Bookmark and Share

Notice: On April 23, 2014, Statalist moved from an email list to a forum, based at

[Date Prev][Date Next][Thread Prev][Thread Next][Date Index][Thread Index]

Re: st: dropping vars from analysis under conditions

From   Steve Samuels <>
Subject   Re: st: dropping vars from analysis under conditions
Date   Tue, 17 Apr 2012 19:12:20 -0400

I think Maarten  is correct.  Katya is trying for a discrete duration
analysis, by adding the time intervals "interval2 interval3 interval4
interval5 interval6 interval7 ".  The logistic model operates
interval-by-interval.  Her event indicator is zero for all intervals
except those in which  an event occurred. Although the number of
observations is expanded, the number of events would not be; so the
effective amount of information in the data would be unchanged.

However I don't like Katya's analysis.  There's a lot I don't
understand, because she did not describe her data well or show us the
actual command.

 Among the issues:

 1) she doesn't include a cluster() option, so that standard errors
are probably incorrect; 2) the parameters of the logistic model are
not invariant to the choice of intervals; 3) the standard model would
be a discrete hazard or cumulative log-log model; 4) if she has survey
data, she is ignoring completely the sample design; 5) a discrete
hazard model without time-dependent covariates over a long number of
intervals is of doubtful use to me.

On Tue, Apr 17, 2012 at 8:18 AM, Nick Cox <> wrote:
> Sure, but that is not my point here. Katya said her data were expanded
> by length of time. Suppose I am an observation, you are an
> observation, and so on, and you -expand- by (e.g.) years on Statalist,
> months on Statalist, days on Statalist. (a) The answer is different in
> terms of implied sample size and (b) you replace individual
> observations by blocks of otherwise identical observations. As I said,
> sounds dubious to me. If Katya explains that she didn't do that, fine.
> If Katya explains that it does make sense, fine.
> Nick
> On Tue, Apr 17, 2012 at 1:09 PM, Maarten Buis <> wrote:
>> On Tue, Apr 17, 2012 at 12:35 PM, Nick Cox wrote:
>>> Expansion by time spent also sounds very dubious. If that means #
>>> observations for # units of time spent, well, the frequency
>>> interpretation depends on units of time being discrete, and on which
>>> units you use, and there is now a cluster structure.

§ **Dataset**
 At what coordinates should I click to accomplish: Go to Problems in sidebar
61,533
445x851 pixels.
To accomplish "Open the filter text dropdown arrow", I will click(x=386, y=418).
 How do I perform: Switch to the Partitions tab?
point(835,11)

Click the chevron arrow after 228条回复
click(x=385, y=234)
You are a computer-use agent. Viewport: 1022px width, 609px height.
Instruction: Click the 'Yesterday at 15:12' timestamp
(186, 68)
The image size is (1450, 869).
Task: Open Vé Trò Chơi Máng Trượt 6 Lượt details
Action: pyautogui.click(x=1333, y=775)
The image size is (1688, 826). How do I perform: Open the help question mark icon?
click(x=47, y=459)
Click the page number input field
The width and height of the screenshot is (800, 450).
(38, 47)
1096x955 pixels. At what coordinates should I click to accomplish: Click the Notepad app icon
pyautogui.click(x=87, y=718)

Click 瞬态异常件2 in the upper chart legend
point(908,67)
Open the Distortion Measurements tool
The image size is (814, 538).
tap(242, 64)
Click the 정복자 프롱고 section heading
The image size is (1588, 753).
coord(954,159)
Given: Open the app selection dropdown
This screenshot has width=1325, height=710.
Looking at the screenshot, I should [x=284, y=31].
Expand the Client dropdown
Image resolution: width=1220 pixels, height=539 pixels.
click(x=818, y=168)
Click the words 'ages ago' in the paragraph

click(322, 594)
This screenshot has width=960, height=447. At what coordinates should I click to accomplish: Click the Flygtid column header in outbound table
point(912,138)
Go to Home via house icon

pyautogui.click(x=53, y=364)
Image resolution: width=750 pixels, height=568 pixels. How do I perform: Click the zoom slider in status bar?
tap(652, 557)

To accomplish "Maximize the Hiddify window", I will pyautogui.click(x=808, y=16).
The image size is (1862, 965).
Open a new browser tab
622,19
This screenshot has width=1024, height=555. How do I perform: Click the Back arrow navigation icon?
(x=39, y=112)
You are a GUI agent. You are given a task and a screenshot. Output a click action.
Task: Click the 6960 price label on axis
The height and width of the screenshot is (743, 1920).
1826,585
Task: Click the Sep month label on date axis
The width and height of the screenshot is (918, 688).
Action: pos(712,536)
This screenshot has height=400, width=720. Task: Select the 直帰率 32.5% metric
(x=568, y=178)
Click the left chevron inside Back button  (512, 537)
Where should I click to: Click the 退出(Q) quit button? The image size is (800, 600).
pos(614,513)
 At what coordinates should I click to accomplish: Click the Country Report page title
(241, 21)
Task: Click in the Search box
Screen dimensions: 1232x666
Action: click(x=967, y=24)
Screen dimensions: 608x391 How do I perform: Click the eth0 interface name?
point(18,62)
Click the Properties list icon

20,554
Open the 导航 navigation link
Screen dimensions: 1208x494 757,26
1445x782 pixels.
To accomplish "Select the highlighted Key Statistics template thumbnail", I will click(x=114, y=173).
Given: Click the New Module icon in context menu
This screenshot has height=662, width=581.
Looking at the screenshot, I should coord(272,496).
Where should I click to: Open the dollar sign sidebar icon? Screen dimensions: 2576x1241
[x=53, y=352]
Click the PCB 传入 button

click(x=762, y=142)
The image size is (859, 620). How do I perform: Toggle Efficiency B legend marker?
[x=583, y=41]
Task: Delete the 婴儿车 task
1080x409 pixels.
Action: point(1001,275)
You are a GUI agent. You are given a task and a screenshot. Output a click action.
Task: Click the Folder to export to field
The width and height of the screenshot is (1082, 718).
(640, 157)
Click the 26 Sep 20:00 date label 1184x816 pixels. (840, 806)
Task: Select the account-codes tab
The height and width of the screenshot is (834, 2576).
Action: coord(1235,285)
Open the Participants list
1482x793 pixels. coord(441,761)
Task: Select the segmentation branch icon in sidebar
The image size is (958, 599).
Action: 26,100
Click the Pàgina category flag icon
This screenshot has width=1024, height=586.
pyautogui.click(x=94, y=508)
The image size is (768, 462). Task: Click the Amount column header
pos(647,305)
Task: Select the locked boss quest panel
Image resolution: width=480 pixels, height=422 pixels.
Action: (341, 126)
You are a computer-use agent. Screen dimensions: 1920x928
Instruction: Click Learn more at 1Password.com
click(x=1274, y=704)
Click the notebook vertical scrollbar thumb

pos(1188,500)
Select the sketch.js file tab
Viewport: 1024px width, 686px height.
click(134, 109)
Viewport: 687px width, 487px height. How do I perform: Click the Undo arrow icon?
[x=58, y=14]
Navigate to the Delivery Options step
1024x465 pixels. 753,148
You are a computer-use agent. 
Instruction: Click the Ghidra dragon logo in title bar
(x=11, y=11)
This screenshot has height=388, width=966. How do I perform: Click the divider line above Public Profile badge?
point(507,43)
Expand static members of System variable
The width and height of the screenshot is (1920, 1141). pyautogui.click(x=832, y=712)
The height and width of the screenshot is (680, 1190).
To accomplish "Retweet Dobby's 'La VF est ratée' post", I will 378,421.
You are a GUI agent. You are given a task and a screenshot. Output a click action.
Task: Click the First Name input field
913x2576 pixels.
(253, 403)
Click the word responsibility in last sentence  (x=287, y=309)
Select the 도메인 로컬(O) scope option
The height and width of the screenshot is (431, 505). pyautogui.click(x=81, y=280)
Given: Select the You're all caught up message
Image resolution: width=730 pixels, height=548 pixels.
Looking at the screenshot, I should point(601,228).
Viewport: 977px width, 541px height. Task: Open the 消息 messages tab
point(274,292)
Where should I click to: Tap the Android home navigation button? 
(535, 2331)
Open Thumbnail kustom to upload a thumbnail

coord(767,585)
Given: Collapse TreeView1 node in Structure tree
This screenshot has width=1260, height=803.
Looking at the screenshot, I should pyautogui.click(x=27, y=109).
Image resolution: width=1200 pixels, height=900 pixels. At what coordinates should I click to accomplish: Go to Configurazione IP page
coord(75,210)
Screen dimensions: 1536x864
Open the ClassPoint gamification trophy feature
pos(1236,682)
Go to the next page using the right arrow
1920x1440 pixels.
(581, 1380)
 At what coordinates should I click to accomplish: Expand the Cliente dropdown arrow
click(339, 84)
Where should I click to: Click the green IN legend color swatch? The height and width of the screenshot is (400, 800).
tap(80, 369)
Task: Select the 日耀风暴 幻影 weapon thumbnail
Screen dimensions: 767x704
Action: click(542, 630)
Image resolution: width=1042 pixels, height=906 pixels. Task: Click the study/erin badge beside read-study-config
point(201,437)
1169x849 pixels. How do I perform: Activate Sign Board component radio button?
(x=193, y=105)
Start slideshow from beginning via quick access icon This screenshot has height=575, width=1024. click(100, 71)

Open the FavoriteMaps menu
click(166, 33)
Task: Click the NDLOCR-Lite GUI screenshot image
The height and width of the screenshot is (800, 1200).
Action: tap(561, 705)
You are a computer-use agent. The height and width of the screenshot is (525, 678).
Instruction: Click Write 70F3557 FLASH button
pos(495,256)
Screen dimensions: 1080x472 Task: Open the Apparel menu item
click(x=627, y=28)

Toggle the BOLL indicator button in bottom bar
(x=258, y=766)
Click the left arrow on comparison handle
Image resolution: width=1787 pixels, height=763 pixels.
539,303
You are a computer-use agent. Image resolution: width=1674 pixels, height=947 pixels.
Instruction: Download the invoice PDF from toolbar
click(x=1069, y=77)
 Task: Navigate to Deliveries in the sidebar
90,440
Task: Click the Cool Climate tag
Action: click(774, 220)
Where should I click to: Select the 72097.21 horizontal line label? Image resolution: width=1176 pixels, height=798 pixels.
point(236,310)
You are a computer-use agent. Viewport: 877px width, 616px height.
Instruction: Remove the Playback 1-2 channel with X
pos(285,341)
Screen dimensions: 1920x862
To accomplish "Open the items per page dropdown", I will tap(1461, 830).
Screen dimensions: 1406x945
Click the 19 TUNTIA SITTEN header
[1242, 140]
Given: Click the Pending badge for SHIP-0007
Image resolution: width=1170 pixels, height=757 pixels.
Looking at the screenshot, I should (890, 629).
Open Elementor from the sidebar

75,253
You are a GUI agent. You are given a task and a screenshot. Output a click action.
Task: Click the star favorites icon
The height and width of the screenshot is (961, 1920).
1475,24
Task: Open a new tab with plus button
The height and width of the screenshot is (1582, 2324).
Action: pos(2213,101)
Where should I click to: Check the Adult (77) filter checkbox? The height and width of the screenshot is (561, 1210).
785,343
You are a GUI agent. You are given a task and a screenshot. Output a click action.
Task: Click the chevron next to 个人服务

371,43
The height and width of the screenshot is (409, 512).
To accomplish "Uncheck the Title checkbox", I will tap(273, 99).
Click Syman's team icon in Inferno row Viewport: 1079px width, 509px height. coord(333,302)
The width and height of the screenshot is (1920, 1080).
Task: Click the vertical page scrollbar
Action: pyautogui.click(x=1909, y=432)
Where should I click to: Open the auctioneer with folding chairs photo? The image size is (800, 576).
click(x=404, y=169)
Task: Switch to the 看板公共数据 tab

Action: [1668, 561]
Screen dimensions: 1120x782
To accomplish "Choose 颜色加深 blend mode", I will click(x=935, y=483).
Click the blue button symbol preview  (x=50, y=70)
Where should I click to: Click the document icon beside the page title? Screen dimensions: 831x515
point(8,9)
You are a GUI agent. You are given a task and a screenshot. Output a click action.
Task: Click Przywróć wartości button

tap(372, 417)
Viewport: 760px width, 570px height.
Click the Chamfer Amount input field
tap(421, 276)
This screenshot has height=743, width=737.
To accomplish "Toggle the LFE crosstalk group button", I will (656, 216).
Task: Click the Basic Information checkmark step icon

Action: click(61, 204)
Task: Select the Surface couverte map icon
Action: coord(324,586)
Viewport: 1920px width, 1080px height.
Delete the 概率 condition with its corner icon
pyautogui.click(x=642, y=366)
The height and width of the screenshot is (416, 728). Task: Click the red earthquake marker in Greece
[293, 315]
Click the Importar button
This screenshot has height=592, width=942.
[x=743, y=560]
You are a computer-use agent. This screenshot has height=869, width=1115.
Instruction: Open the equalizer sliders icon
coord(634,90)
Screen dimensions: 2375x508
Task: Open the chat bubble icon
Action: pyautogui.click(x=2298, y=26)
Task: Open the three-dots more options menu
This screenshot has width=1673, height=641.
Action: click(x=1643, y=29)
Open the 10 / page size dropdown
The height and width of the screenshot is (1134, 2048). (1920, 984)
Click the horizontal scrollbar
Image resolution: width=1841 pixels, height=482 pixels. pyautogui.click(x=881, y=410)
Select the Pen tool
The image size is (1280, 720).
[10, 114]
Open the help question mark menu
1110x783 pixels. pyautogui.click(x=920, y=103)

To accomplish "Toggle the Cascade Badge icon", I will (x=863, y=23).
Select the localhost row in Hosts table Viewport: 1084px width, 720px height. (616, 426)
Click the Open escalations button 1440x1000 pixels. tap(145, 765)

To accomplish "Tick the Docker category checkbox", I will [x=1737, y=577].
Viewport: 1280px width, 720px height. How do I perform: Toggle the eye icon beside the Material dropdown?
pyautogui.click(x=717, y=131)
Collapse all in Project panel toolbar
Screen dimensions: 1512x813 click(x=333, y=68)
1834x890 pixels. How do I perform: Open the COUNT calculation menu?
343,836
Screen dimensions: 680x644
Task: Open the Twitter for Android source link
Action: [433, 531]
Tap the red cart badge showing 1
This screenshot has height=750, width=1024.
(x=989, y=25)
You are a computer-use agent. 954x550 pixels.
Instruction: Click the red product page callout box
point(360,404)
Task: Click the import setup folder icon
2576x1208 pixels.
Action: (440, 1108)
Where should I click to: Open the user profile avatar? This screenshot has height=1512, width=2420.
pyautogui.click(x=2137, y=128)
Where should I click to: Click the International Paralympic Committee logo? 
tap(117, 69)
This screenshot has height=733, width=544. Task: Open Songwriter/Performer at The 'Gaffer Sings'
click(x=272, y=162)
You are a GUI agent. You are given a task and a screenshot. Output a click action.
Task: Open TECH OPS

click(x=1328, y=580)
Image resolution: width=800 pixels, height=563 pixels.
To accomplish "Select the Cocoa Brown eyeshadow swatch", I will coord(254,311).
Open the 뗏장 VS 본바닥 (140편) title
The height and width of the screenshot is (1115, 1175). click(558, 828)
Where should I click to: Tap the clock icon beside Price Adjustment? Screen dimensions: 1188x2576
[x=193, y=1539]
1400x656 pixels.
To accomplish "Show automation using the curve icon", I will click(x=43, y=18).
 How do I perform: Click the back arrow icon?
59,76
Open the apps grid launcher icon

§ **Directions**
Continue the Statalist thread on expanding data for a duration analysis, picking up after its last sentence. You won't need the entries for this.

§ **Written answer**
>> There are situations where this can make sense. This can be used as a
>> trick to estimate a discrete time survival analysis model or a
>> sequential logit model. In those cases the total contribution of each
>> individual to the log-likelihood is the sum of the log-likelihoods of
>> passing each step/period/transition. It does not matter if we first
>> sum the contributions of each transition within a person and than sum
>> over the person (which is what a purpose written program (might) do),
>> or do the entire sum in one go (which is what you do when you expand).
>> So, the expansion can be used as a computational trick with which you
>> can estimate a survival model using programs that are not designed to
>> estimate a survival model.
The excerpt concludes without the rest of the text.